┌─ 本文
JR・航空運賃や高速道路の通行料金の割引制度の改善・拡充にとりくみます。精神障害者の運賃割引制度の改善を求めます。

制度から排除されているてんかん・難病などの患者・障害者を運賃割引の対象にすることを求めます。

参政権・司法の場の保障を

 障害者の参政権を保障するため、手話や字幕をすべての政見放送に義務づけるとともに、点字による選挙広報などの改善、在宅投票制度の拡充、投票所のバリアフリー化などをすすめます。

被後見人の選挙権の回復を認めた判決により、国会は公職選挙法を改正して回復を認めました。被後見人が支障なく選挙権が行使できるよう、国や自治体の環境整備を求めます。

 障害者の裁判参加を保障するために、障害者基本法で定められている司法における障害者の意思疎通のための配慮や職員研修の実施にもとづき、障害者を交えた研修などの実施を求めます。
 裁判での点字文書の拡充や手話通訳費の公的負担を求めます。

情報・アクセスの保障を

 アクセシブルな情報通信技術の調達を政府に義務づけるとともに、「新技術」の開発段階からの障害者の参加保障を求めます。

障害者対応のATMの普及や、窓口対応の改善をすすめます。

紙幣について、サイズの差別化をはかり、さわってわかりやすくするなどの改善を求めます。

読書や文字の読み書きに困難がある高齢者や障害者の「読書権」を保障し、公的機関などに読み書き(代読・代筆)情報支援員の配置ができるよう求めます。
└─
┌─ 資料抜粋
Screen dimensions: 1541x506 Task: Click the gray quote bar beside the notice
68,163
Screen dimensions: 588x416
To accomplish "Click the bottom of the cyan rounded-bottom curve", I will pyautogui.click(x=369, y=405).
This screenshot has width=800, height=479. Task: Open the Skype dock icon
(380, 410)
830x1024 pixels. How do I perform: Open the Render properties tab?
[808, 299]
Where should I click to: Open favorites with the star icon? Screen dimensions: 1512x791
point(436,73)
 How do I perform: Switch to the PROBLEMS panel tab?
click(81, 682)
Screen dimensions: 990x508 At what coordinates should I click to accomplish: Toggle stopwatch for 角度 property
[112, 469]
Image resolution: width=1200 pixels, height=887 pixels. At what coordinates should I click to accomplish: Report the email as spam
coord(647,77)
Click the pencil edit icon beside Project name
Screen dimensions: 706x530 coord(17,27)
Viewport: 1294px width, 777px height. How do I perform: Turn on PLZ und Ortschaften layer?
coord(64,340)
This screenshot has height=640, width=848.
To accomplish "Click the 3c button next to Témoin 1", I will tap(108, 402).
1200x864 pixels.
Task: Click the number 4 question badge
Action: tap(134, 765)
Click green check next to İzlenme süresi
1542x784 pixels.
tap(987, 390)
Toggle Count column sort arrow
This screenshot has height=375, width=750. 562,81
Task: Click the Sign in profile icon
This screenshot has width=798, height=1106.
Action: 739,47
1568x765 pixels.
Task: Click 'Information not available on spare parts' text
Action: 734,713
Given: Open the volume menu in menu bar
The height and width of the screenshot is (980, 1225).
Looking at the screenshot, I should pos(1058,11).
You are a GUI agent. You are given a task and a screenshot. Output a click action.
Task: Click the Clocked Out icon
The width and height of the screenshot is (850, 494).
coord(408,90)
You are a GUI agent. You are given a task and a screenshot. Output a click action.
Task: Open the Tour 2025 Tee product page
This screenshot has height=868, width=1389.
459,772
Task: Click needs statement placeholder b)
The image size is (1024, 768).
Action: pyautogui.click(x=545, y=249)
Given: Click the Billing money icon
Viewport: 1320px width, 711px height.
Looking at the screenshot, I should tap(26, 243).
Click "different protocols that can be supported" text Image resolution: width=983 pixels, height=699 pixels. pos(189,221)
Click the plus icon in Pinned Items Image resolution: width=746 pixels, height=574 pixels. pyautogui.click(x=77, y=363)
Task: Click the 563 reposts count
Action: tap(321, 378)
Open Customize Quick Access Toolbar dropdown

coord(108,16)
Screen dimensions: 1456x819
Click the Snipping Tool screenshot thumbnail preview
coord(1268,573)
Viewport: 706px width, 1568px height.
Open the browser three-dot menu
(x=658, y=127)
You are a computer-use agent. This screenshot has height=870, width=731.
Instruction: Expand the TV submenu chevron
└─
(課題内容)
本文の「参政権・司法の場の保障を」の項で、障害者の参政権を保障するためにすすめるとされている取り組みをすべて挙げなさい。 資料は本文とは関係がありません。

(解答)
・手話や字幕をすべての政見放送に義務づけること
・点字による選挙広報などの改善
・在宅投票制度の拡充
・投票所のバリアフリー化